Exercise objective :: Rewrite everything in the records from the line containing "Task: Open the dropdown arrow beside Comment" down to the line containing "(x=1509, y=444)" as a numbered list, one line per item, leaving out blank lines.

Stored data ::

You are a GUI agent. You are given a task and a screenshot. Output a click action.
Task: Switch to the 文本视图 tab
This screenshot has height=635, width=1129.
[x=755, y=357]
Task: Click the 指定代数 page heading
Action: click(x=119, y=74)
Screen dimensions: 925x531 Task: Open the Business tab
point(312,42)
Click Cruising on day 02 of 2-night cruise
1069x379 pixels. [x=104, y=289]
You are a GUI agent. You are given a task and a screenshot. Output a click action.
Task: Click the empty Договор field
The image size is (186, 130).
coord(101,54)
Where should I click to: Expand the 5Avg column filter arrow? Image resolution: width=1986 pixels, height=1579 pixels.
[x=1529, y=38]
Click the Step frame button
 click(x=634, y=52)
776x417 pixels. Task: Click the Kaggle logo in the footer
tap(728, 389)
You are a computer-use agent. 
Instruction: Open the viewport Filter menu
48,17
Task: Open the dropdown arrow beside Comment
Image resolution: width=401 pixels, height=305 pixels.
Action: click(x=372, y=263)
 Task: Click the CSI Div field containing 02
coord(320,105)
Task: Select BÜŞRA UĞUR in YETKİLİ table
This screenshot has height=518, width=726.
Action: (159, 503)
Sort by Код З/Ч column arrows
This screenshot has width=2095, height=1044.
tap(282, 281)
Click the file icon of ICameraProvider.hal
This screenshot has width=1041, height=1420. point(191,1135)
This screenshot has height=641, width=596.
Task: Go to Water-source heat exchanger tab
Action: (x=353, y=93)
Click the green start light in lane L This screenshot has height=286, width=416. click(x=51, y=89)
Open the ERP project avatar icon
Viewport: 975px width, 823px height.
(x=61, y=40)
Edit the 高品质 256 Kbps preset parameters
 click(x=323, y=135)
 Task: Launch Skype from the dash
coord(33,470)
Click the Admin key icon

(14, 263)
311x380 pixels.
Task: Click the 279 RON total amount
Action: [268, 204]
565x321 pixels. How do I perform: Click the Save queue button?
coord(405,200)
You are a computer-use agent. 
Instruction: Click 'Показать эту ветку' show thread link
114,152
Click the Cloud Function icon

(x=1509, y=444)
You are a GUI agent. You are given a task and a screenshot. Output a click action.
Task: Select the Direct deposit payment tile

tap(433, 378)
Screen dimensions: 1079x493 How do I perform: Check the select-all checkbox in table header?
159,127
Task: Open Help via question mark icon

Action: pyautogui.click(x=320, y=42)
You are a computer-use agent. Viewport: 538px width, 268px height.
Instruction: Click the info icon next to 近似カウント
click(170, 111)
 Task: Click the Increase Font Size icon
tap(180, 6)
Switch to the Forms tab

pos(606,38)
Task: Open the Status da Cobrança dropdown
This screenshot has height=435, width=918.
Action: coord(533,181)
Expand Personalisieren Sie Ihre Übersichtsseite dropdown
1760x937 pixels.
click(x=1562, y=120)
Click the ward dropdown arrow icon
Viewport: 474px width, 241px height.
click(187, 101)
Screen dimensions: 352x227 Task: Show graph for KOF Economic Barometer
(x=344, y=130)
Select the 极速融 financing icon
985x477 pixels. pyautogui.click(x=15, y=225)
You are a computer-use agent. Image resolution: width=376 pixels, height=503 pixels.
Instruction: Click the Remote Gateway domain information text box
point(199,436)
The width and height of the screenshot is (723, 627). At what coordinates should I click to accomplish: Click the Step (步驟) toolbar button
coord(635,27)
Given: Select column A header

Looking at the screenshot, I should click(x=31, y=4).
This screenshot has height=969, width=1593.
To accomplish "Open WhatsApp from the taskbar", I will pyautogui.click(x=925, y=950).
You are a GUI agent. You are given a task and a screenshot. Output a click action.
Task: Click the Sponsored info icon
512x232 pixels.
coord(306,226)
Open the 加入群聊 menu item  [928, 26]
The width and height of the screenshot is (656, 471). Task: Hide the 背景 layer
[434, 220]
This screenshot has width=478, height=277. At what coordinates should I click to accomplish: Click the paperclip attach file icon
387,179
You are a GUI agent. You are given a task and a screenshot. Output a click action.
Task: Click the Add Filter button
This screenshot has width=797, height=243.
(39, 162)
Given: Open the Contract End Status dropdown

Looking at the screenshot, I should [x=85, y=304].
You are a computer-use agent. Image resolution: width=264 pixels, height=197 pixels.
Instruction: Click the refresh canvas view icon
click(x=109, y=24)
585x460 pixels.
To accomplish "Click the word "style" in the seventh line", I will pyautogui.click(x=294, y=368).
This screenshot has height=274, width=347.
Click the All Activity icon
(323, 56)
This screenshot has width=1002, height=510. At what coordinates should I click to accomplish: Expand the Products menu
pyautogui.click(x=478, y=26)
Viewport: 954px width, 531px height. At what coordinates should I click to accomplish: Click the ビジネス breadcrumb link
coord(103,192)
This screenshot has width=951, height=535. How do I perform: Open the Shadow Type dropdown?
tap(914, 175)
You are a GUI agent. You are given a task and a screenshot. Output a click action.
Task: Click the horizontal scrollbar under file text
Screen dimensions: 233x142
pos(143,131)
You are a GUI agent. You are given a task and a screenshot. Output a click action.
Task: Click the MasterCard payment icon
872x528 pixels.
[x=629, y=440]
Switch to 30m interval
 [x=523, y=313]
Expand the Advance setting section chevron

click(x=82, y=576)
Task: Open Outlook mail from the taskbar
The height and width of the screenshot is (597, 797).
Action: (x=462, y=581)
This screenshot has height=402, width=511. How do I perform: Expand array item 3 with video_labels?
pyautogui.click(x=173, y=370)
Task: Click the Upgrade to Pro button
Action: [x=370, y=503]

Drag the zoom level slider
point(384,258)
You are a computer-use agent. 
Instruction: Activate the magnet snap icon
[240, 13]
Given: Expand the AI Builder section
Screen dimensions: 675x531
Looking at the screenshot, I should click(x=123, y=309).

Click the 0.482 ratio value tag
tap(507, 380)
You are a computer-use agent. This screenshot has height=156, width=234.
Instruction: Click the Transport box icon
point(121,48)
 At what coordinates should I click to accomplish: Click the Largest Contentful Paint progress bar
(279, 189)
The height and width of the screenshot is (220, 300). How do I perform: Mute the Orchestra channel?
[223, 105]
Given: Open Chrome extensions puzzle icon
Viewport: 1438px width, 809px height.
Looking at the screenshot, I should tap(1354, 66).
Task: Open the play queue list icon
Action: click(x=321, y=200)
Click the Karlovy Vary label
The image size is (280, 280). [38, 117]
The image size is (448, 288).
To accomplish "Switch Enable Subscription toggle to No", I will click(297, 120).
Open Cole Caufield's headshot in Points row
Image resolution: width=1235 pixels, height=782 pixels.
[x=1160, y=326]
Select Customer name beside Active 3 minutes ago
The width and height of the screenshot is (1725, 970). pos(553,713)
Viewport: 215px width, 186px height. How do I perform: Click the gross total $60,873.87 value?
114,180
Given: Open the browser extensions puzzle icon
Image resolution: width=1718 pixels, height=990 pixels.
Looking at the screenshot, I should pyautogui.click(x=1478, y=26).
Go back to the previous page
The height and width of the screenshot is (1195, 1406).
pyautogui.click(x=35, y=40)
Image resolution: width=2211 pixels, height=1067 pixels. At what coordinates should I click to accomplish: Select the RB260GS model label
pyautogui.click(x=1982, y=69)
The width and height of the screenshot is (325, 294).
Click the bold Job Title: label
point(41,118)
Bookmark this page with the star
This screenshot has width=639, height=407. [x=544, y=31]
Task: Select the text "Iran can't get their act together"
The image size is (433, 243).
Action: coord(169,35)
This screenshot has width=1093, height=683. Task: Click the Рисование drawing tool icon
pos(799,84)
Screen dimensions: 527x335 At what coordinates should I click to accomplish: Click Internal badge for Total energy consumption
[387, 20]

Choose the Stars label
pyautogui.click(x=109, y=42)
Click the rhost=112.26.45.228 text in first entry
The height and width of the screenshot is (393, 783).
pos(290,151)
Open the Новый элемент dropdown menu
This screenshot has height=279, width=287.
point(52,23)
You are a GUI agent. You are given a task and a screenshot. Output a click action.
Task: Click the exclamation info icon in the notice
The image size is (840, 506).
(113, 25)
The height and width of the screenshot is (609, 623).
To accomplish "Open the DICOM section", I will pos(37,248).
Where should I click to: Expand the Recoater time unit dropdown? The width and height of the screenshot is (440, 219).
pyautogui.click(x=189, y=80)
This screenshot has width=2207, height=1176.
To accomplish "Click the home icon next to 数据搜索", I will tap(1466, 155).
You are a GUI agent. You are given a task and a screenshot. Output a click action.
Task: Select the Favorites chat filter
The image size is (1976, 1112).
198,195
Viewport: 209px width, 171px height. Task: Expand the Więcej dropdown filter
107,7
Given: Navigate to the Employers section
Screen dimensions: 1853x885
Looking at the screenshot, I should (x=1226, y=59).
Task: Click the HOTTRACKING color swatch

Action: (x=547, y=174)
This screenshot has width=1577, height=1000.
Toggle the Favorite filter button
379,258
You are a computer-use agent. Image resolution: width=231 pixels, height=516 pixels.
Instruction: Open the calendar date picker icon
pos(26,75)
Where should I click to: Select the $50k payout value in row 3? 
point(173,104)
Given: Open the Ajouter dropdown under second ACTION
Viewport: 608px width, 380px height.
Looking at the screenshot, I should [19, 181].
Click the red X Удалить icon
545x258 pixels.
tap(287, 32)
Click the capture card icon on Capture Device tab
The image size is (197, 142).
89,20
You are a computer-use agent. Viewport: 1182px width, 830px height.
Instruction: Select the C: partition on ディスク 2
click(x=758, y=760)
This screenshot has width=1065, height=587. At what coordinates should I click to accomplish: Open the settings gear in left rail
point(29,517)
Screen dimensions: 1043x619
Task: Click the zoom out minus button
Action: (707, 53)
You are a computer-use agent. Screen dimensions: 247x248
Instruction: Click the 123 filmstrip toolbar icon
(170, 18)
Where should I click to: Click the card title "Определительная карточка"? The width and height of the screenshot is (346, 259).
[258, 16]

Result of this task ::
1. Task: Open the dropdown arrow beside Comment
2. Image resolution: width=401 pixels, height=305 pixels.
3. Action: click(x=372, y=263)
4.  Task: Click the CSI Div field containing 02
5. coord(320,105)
6. Task: Select BÜŞRA UĞUR in YETKİLİ table
7. This screenshot has height=518, width=726.
8. Action: (159, 503)
9. Sort by Код З/Ч column arrows
10. This screenshot has width=2095, height=1044.
11. tap(282, 281)
12. Click the file icon of ICameraProvider.hal
13. This screenshot has width=1041, height=1420. point(191,1135)
14. This screenshot has height=641, width=596.
15. Task: Go to Water-source heat exchanger tab
16. Action: (x=353, y=93)
17. Click the green start light in lane L This screenshot has height=286, width=416. click(x=51, y=89)
18. Open the ERP project avatar icon
19. Viewport: 975px width, 823px height.
20. (x=61, y=40)
21. Edit the 高品质 256 Kbps preset parameters
22.  click(x=323, y=135)
23.  Task: Launch Skype from the dash
24. coord(33,470)
25. Click the Admin key icon
26. (14, 263)
27. 311x380 pixels.
28. Task: Click the 279 RON total amount
29. Action: [268, 204]
30. 565x321 pixels. How do I perform: Click the Save queue button?
31. coord(405,200)
32. You are a computer-use agent. 
33. Instruction: Click 'Показать эту ветку' show thread link
34. 114,152
35. Click the Cloud Function icon
36. (x=1509, y=444)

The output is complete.